Wednesday, May 21, 2008

Lessons I've Learned the Hard Way this Week


A few weeks ago I planted a garden, with peas, spinach, lettuce, carrots and broccoli, and they were doing SO good. In fact, the spinach probably would have been ready to eat next week. Would have.... except that a few days ago I noticed that there were swarms of ants building cities in between my lettuce and broccoli. They had eaten holes in almost all of the lettuce leaves and were swarming all over the broccoli plants. I looked on-line about how to get rid of them and one lady suggested that you spray a mixture of vegetable oil and dish soap on the leaves, to kill the aphids and get rid of the ants. Another suggested to sprinkle baking powder and corn meal on the ground and that would keep the ants away. Excited to be rid of the city of ant on my beautiful lettuce I went out and sprayed ALL the plants (except the carrots and the peas) with the vegetable oil and dish soap stuff and sprinkled baking powder and corn meal all over.

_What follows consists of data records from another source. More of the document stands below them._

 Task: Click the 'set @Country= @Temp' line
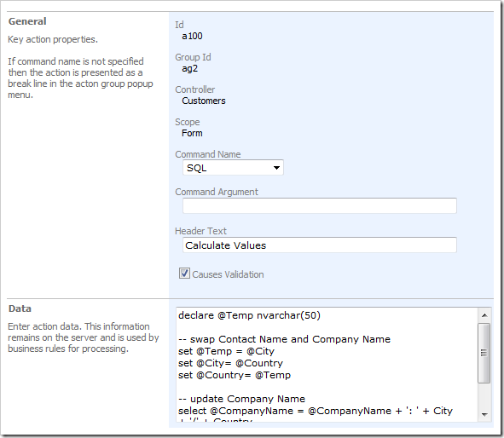tap(235, 375)
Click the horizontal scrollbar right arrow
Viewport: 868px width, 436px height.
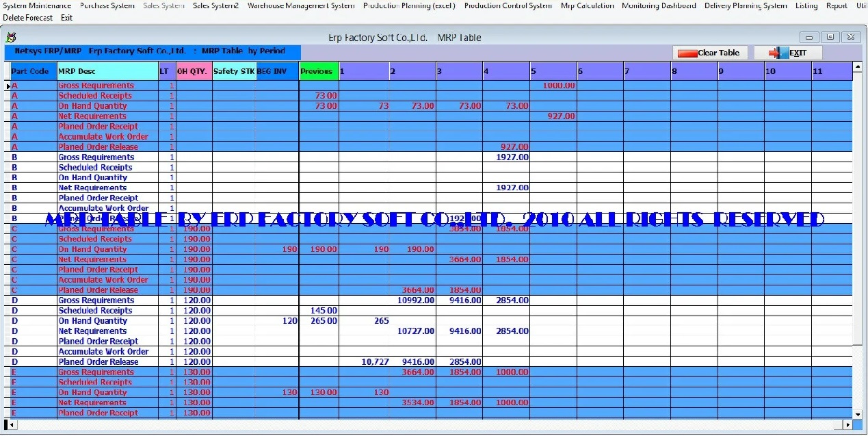point(848,425)
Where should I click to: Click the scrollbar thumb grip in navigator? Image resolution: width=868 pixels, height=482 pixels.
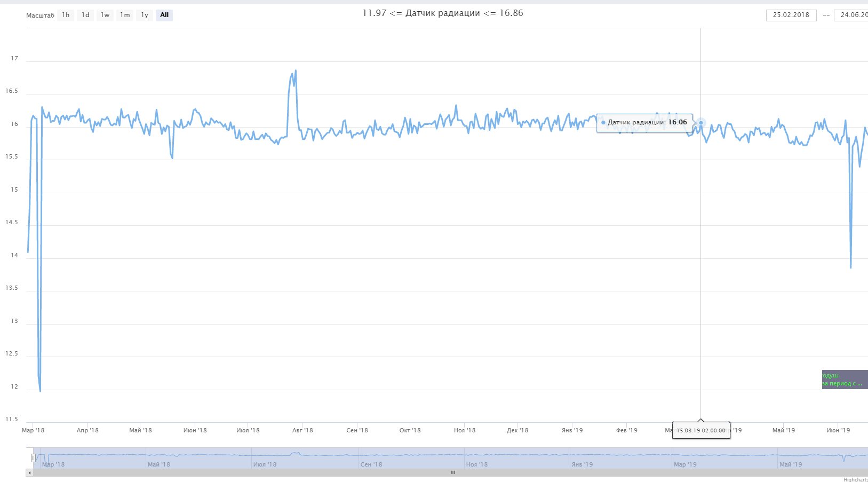pos(452,472)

The next morning I went out and I found a MESS! My lettuce had turned brown and all but shriveled up, the leaves on the broccoli had turned yellow and crispy and the spinach had weird white blots all over it! And there were still about a THOUSAND ants happily building away! AGGG! I wanted to cry. My garden was just about ruined, and I'd worked so hard on it!Either there must have been something else hazardous in the bottle I sprayed with, or the people on-line gave me REALLY bad advice.

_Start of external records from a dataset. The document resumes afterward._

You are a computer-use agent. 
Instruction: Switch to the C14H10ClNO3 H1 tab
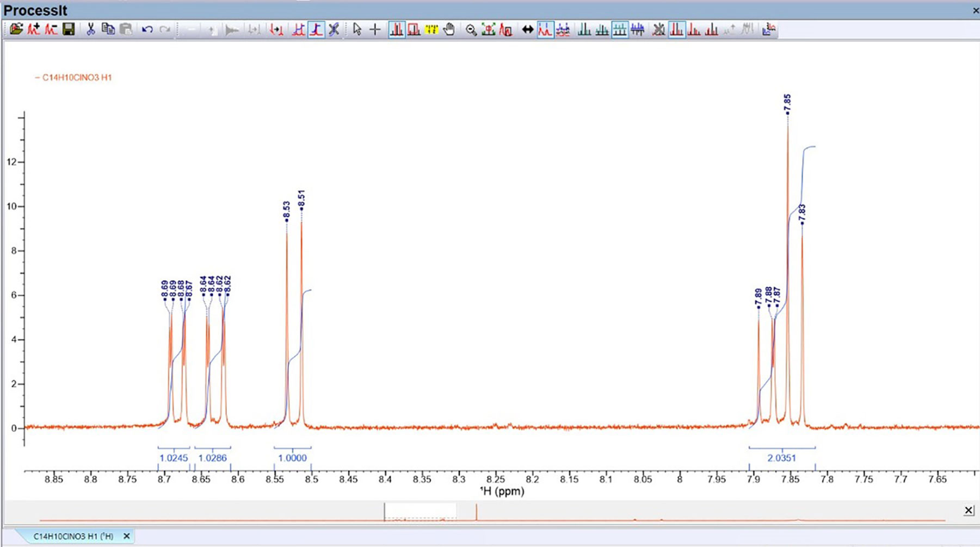[73, 536]
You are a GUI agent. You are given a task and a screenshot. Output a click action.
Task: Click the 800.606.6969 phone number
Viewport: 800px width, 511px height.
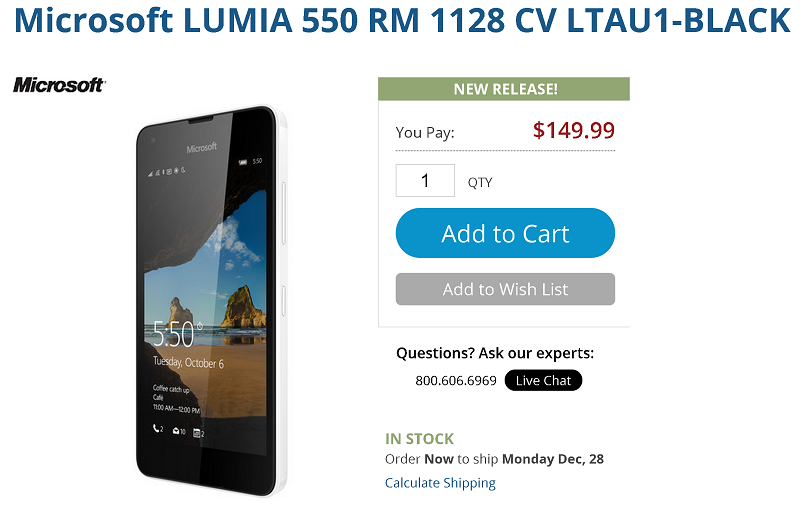[456, 381]
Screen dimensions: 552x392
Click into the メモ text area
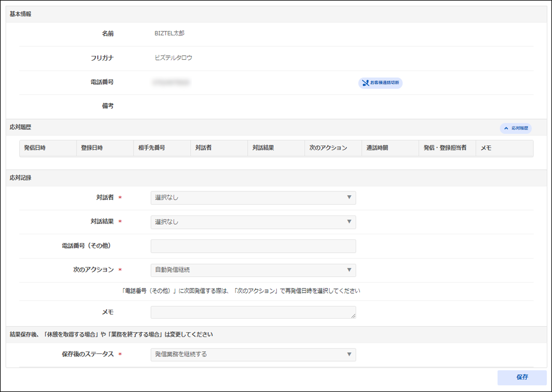point(253,312)
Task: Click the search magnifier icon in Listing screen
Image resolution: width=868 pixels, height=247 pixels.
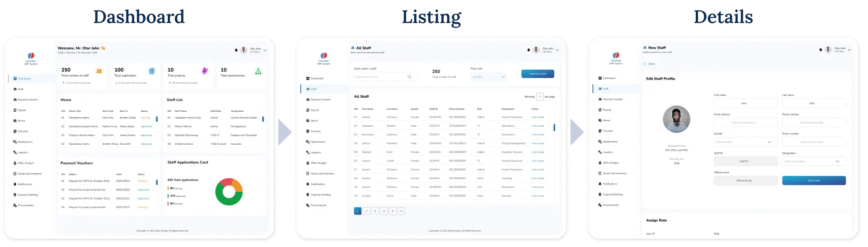Action: pos(409,77)
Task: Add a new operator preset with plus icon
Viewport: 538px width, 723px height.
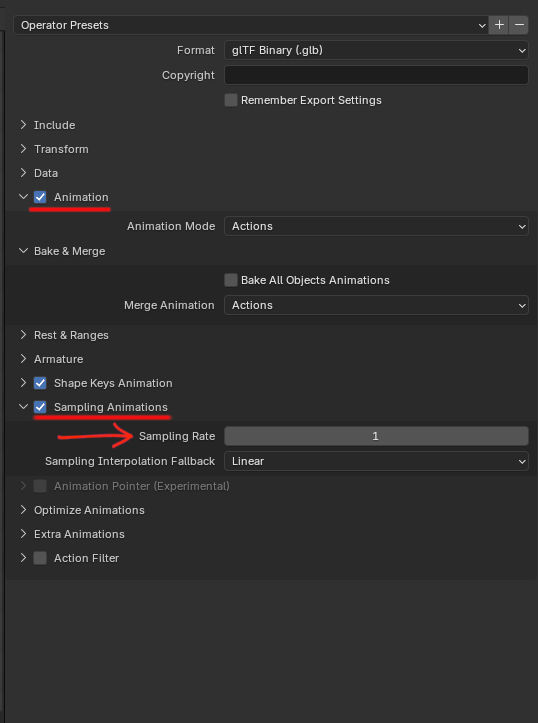Action: click(499, 25)
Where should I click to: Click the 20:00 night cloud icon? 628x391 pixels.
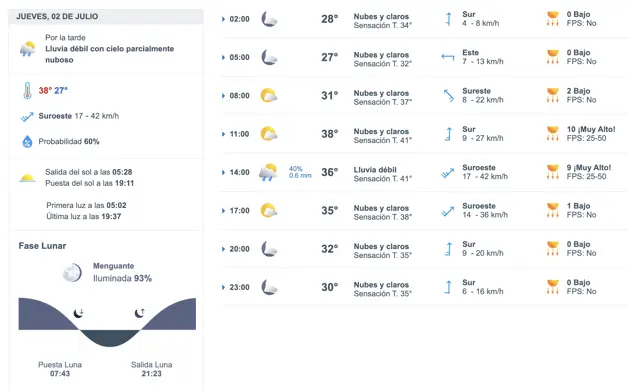tap(269, 249)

So here are the lessons I've learned the hard way this week:
1) if you are going to spray something on your plants, test it out on a small part first before you spray the entire garden
2) don't use bottles that you don't know what they had inside of them before
3) ants have a right to live too, and sometimes it might just be better to live with them than try to live without them

1 comment:

Anonymous said...

Oh Baby "{...it's still early in the season and you have some "spinach-time" left if you want to replant ")...I am sure that other gardeners will be thankful to hear your advice.